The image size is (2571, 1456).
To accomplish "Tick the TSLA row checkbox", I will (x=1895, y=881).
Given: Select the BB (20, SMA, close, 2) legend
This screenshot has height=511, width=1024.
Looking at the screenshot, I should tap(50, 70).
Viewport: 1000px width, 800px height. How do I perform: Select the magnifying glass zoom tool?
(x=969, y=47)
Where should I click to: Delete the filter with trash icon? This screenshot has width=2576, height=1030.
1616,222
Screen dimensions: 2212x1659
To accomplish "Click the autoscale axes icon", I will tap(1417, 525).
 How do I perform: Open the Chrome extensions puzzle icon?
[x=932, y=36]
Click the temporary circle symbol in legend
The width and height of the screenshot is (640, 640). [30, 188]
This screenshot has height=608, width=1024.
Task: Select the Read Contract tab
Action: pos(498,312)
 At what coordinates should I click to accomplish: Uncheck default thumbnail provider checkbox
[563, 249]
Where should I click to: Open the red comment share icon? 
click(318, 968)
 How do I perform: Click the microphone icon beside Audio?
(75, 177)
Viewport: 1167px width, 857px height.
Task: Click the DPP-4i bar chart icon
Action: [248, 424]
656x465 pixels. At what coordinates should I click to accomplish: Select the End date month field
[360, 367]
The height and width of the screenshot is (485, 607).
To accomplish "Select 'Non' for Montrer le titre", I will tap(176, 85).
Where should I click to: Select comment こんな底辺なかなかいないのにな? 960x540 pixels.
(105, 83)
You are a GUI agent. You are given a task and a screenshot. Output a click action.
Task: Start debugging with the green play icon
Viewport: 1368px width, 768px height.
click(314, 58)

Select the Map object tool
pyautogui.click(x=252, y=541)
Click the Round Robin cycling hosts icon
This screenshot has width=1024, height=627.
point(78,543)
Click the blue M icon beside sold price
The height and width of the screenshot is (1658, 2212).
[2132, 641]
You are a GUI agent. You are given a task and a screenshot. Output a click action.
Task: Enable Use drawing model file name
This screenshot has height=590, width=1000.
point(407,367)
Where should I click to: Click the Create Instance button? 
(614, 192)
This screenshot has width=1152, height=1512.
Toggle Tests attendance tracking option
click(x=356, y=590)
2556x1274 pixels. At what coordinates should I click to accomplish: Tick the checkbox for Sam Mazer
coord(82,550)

##########

Please write out all the lines above again, substituting "Which spot should I click to" for "Where should I click to" and leaving everything else unchanged.

The image size is (2571, 1456).
To accomplish "Tick the TSLA row checkbox", I will (x=1895, y=881).
Given: Select the BB (20, SMA, close, 2) legend
This screenshot has height=511, width=1024.
Looking at the screenshot, I should tap(50, 70).
Viewport: 1000px width, 800px height. How do I perform: Select the magnifying glass zoom tool?
(x=969, y=47)
Which spot should I click to: Delete the filter with trash icon? This screenshot has width=2576, height=1030.
1616,222
Screen dimensions: 2212x1659
To accomplish "Click the autoscale axes icon", I will tap(1417, 525).
 How do I perform: Open the Chrome extensions puzzle icon?
[x=932, y=36]
Click the temporary circle symbol in legend
The width and height of the screenshot is (640, 640). [30, 188]
This screenshot has height=608, width=1024.
Task: Select the Read Contract tab
Action: pos(498,312)
 At what coordinates should I click to accomplish: Uncheck default thumbnail provider checkbox
[563, 249]
Which spot should I click to: Open the red comment share icon? 
click(318, 968)
 How do I perform: Click the microphone icon beside Audio?
(75, 177)
Viewport: 1167px width, 857px height.
Task: Click the DPP-4i bar chart icon
Action: [248, 424]
656x465 pixels. At what coordinates should I click to accomplish: Select the End date month field
[360, 367]
The height and width of the screenshot is (485, 607).
To accomplish "Select 'Non' for Montrer le titre", I will tap(176, 85).
Which spot should I click to: Select comment こんな底辺なかなかいないのにな? 960x540 pixels.
(105, 83)
You are a GUI agent. You are given a task and a screenshot. Output a click action.
Task: Start debugging with the green play icon
Viewport: 1368px width, 768px height.
click(314, 58)

Select the Map object tool
pyautogui.click(x=252, y=541)
Click the Round Robin cycling hosts icon
This screenshot has width=1024, height=627.
point(78,543)
Click the blue M icon beside sold price
The height and width of the screenshot is (1658, 2212).
[2132, 641]
You are a GUI agent. You are given a task and a screenshot. Output a click action.
Task: Enable Use drawing model file name
This screenshot has height=590, width=1000.
point(407,367)
Which spot should I click to: Click the Create Instance button? 
(614, 192)
This screenshot has width=1152, height=1512.
Toggle Tests attendance tracking option
click(x=356, y=590)
2556x1274 pixels. At what coordinates should I click to accomplish: Tick the checkbox for Sam Mazer
coord(82,550)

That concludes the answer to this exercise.